Growing up, I always believed certain things about relationships and how they were to develop, such as big, romantic feelings, violins, and all that jazz. I thought that feelings like this, once two people revealed that they shared them, were a sure sign that they should be together, that kind of "love conquers all" line of thinking. Then the reality of dating life in my teens and twenties hit the fan. I've been the one with the feelings while the other person was really just looking for something casual or simply didn't share those feelings. I've been the one who cares for the person as a friend but without those romantic feelings. A few years ago, I dealt with a painful yet powerfully eye-opening situation where there were strong feelings on both sides, but he wisely chose duty to his own culture and religion (this was before I was Catholic). And, most recently, I'm in a difficult situation where someone (a fellow Catholic) has very strong romantic feelings and has tried to become physically intimate on a number of occasions, but I just don't share those feelings even though everyone kept calling us a couple from very early on (and there are other issues as well, such as any relationship that formed would be a very long distance one in a matter of days).

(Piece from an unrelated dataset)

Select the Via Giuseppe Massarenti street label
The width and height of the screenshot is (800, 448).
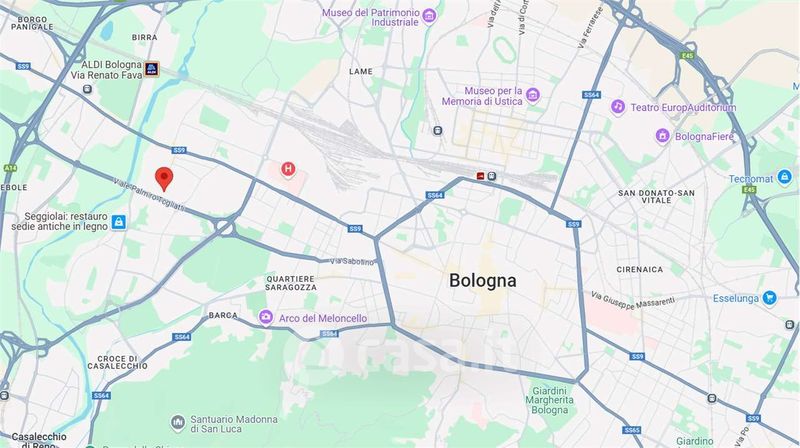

Since entering the Church, I've understood that romantic feelings and what builds a solid partnership go hand in hand. I've wisened up about the guys who are looking for something casual and physical and am keeping an eye out for that potential husband, someone who values commitment enough to want to stay beyond the passion and violins but with whom those feelings can be shared, if not always in the more conventional ways. But then I've heard from people who say they didn't have those feelings at the start (kind of like an arranged marriage), but saw the wisdom of commitment and wanted each other as life partners. So, the question is, how much should initial passion/romantic feelings/physical attraction be considered when discerning marriage? Is there some other "pull" that single Catholics should be looking for? I've found that, more often than not, the man is very enthusiastic about pursuing something in the beginning, but then this interest wanes just as we really get to know each other. For those who've done it, how did you find that one who will accept you, "warts and all"?
My apologies if this discussion has been done before, I poked around a bit but couldn't find any threads quite on topic.